The first candle, which is blue, is the candle of hope. In this time of fire, flood, climate crises and deeply human
problems of oppression, loneliness, addiction and other terrible things, many people believe there is no hope. If
we hope with them for their concerns, if we notice small shining incidents of hope, will this help all of us carry
the weight of hope against heavy hopelessness? I light this blue candle for hope and try my best to notice hope
among us. For example, I notice that some people say that our care for people and all living creatures is the
most important thing we can work towards, that hopes for peace will lead us towards peace.
In the second week I light the blue candle for peace. I believe this helps hold the tension between the peace we
hope for and the desperate reality of our world.
In the third week of Advent, the colour of the candle is pink, which is the symbolic colour of joy. Joy in my
understanding includes everything, everyone and every situation and is held by hope and peace. This is a
concept which must be something like ‘the peace that passes understanding.’ I feel some release of tension
during the week of the pink candle for joy as I look for bright shining bits of joy which are among us despite
suffering and disaster.
The candle in the week before Christmas is, again, blue. The colour of the clothing of Mary the mother of Jesus
has often been depicted in religious paintings as blue. In this week there is a feeling that our largest
understanding is of a world pregnant with a great gift for us all.

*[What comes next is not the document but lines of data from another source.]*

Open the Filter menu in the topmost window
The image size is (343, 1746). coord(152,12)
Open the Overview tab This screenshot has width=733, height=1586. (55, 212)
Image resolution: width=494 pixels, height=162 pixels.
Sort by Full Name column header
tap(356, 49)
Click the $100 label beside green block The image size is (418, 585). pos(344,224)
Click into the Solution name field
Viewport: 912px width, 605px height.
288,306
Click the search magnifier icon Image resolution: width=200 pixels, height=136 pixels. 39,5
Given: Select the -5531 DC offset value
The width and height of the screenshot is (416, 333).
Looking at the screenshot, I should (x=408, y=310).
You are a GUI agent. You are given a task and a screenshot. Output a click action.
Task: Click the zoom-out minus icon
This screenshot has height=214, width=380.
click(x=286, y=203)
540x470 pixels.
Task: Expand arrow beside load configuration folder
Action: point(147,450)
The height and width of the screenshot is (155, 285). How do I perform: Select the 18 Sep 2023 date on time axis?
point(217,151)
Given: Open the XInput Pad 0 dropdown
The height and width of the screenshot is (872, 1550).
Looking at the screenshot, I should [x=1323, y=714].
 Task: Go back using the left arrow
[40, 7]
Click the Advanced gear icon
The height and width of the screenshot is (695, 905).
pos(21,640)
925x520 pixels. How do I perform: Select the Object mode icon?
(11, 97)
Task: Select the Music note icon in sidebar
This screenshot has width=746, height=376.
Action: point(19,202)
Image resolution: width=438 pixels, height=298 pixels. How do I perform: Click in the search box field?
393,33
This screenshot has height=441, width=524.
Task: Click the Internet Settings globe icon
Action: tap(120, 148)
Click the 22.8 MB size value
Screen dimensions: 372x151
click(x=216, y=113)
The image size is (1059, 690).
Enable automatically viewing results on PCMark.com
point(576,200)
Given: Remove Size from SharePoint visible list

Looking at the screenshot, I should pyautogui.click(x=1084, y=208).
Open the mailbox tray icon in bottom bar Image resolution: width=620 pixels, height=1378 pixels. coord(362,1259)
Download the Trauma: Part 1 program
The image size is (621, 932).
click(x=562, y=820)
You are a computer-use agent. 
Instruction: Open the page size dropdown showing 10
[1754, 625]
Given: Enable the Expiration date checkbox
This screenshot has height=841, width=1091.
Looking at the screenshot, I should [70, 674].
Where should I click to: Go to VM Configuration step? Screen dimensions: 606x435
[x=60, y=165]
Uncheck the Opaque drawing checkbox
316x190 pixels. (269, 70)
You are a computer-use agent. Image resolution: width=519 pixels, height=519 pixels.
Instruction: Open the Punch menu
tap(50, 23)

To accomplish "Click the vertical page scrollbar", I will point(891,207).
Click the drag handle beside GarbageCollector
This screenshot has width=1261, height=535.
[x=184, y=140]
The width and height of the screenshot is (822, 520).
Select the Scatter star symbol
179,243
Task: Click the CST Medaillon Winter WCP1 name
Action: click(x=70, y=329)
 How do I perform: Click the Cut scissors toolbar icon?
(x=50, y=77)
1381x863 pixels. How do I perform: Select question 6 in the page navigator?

When Christmas arrives, we may be ready to receive our gifts as individuals and communities and move into
preparations for newness in our lives. Perhaps this gift at Christmas is the ineffable gift of compassion which will
move us to participate with love in ways that lead us and others towards wholeness. Could this be the
wholeness in what Matthew Fox and Brian Swimme call continuous incarnation? Is this the gift of innocence on
the far side of experience? Hope moves into Peace into Joy and Love into loving Compassion. Some things do
not grow old.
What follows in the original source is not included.